● **Verilen Metin**

2006-2007 Super Ligi sona erir ermez, transfer haberleri gazetelerin spor sayfalarını doldurmaya başladı. Futbol takımları yenileniyor, güçleniyor ve “2007-2008 Super Lig Projeleri”ne hazırlanıyor. Sezon başında hocaların ve yönetimin büyük umut bağladığı bu takımlar, sezon sonuna gelindiğinde ya yüz güldürüyor ya da “Ah keşke!” dedirtiyor.
PMNetwork dergisi, 2006 Kasım sayısında sonuçlarını açıkladığı ve proje yöneticilerinin “Ah,keşke” diye başlayan dileklerini sıraladıkları bir anket düzenlemiş. Bu ankete bakarken profesyonel proje yöneticilerinin “Ah keşkeleri” ile futbol profesyonel takım yoneticilerinin “Ah keşkeleri”nin birbirine ne kadar benzediğini farkettim.
Ankette proje yöneticilerinin %38’i proje takımında daha fazla kaynağı olsa hiçbir problemi kalmayacağını, %30’u da proje takımı daha tecrübeli olsa sorun yaşamayacağını düşünmüş. %30’luk bir başka dilim proje çalışmalarına ayrılan bütçenin azlığından bahsetmiş. Kalan %2’lük kısmı üst yönetimin ilgisizliği ya da yetersizliğinden bahsetmiş.
Bu sonuçlara bakıp, yöneticilerin %68 oranında “Ah, keşke başarılı bir takımım olsa...” dediğini görmek; benim gibi futbol felsefesini kavramakta zorlananlar için; son zamanlarda hız kazanan transferler ve yeni takım oluşturma çabalarını anlamayı kolaylaştırıyor.
En çok spor alanında duyduğumuz takım oluşturma kavramı, ilk defa 1970’lerde ünlü otomobil üreticisi Volvo’nun Isveç’teki fabrikasında başlamış. Yönetim, tasarımcılar ve mühendislerden oluşan bir grup çalışanın verimliliğini arttırmak amacıyla, geleneksel “üretim bandı” tarzından uzaklaşmaya karar vermiş. İlk takım kurma, geliştirme, bilgi dağıtımı, iletişim ve performans değerlendirme çalışmaları böylece başlamış.

● **Görev Yönergesi**
Metni "PMNetwork dergisi, 2006" sözlerinin geçtiği yerden başlatıp "kadar benzediğini farkettim." sözlerinden sonra bitirerek yeniden yazın ve "Kasım" ifadesini "Aralık" olarak değiştirin.

● **Veri Alıntısı**
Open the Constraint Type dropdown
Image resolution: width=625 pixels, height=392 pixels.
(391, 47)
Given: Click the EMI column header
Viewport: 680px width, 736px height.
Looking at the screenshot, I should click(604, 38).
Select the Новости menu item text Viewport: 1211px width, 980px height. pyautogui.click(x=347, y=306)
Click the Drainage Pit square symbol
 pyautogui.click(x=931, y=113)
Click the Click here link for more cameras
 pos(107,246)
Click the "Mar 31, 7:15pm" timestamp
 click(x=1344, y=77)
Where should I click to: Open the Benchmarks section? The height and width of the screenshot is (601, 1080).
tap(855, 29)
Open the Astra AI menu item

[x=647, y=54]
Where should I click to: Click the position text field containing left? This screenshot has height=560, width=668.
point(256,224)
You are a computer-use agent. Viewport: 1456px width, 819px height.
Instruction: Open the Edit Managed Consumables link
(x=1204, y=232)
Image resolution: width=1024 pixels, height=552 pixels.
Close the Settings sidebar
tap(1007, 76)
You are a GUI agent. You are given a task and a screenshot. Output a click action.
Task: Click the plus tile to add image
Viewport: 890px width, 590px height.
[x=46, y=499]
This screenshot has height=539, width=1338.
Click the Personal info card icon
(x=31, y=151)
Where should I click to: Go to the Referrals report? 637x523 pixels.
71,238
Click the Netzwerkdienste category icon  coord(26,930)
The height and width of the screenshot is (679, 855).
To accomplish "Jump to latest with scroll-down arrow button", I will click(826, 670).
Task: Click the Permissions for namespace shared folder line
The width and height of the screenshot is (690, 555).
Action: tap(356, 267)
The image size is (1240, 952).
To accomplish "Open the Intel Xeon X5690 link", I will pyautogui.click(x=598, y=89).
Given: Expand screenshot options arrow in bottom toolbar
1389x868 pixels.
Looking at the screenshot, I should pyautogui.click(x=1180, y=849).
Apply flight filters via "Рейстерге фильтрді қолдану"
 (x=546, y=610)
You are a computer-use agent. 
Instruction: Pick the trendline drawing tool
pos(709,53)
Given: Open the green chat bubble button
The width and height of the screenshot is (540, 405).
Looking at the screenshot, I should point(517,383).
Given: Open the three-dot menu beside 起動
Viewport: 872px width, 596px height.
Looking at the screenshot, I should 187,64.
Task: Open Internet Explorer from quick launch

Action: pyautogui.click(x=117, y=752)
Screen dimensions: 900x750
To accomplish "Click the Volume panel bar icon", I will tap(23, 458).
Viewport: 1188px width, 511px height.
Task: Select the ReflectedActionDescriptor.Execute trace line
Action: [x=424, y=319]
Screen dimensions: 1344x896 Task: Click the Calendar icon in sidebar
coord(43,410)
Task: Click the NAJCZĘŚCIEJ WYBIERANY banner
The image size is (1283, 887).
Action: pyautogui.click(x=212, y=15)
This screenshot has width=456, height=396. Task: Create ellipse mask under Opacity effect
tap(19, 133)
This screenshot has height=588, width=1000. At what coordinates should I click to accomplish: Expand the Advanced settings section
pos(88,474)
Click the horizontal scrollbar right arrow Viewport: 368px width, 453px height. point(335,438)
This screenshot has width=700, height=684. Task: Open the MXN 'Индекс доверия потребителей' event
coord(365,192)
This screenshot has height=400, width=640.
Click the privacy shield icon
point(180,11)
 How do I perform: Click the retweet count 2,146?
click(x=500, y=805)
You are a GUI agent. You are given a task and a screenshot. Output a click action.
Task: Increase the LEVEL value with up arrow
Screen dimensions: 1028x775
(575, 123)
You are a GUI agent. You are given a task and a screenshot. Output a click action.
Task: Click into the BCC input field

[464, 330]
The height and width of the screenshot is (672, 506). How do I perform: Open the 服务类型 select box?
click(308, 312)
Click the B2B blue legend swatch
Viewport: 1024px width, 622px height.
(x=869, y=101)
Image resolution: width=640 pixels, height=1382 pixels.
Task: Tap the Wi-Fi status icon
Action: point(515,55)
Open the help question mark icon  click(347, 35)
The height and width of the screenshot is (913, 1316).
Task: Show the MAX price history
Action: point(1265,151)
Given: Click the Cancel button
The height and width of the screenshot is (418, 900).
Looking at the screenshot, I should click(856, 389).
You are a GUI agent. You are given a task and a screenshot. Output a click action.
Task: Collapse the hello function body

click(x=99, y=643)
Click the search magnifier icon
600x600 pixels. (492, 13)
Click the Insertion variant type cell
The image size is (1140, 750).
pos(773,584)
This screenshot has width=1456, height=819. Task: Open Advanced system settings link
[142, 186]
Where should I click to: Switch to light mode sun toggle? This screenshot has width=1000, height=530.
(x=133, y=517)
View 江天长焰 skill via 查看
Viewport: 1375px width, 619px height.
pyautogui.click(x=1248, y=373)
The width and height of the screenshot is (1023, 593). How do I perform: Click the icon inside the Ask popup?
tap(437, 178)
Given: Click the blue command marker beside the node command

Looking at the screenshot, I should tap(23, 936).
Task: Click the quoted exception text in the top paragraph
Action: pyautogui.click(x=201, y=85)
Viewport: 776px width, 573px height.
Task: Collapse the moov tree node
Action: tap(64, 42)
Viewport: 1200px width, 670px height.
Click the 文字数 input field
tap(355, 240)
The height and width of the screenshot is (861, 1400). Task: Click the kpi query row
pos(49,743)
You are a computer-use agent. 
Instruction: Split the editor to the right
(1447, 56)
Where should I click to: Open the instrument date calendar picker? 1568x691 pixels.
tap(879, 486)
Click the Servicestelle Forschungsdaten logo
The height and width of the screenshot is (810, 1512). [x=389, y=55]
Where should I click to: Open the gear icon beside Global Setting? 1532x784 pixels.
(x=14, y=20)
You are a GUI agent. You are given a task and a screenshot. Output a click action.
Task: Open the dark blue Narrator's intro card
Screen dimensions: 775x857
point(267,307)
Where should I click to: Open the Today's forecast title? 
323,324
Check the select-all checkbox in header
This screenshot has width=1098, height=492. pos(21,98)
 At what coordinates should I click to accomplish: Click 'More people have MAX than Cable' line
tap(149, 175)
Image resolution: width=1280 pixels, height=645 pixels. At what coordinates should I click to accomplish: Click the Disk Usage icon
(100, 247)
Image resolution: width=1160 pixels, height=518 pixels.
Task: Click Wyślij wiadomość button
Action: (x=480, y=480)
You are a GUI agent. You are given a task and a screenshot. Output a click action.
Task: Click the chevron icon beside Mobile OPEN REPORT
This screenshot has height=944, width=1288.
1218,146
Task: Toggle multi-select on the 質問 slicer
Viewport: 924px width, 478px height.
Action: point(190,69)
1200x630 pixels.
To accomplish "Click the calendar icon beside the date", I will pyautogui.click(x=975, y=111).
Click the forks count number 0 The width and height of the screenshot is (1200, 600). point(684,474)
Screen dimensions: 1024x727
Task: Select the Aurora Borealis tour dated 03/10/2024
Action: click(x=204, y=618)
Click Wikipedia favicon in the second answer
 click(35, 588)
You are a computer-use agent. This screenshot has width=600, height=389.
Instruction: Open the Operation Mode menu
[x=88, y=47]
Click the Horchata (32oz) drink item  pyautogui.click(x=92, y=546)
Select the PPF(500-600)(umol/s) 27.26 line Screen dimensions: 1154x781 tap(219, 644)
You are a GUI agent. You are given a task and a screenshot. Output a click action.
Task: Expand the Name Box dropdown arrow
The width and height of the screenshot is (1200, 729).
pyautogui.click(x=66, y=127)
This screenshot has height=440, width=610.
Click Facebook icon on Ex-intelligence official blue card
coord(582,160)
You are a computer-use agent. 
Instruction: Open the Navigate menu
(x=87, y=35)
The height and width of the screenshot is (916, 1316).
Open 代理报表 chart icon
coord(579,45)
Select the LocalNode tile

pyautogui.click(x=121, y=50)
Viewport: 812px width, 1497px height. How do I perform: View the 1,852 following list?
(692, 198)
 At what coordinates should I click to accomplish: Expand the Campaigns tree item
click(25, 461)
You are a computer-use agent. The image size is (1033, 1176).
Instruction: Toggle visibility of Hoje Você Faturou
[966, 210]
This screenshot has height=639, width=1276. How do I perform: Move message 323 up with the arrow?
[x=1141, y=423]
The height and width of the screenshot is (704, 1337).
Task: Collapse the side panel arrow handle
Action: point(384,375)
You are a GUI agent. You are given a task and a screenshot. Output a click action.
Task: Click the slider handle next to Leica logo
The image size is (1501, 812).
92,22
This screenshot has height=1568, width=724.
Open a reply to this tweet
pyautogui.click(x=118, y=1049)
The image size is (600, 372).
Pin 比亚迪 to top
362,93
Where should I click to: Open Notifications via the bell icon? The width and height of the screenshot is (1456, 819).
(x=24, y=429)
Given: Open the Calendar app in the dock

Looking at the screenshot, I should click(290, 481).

● **Görev Yanıtı**
PMNetwork dergisi, 2006 Aralık sayısında sonuçlarını açıkladığı ve proje yöneticilerinin “Ah,keşke” diye başlayan dileklerini sıraladıkları bir anket düzenlemiş. Bu ankete bakarken profesyonel proje yöneticilerinin “Ah keşkeleri” ile futbol profesyonel takım yoneticilerinin “Ah keşkeleri”nin birbirine ne kadar benzediğini farkettim.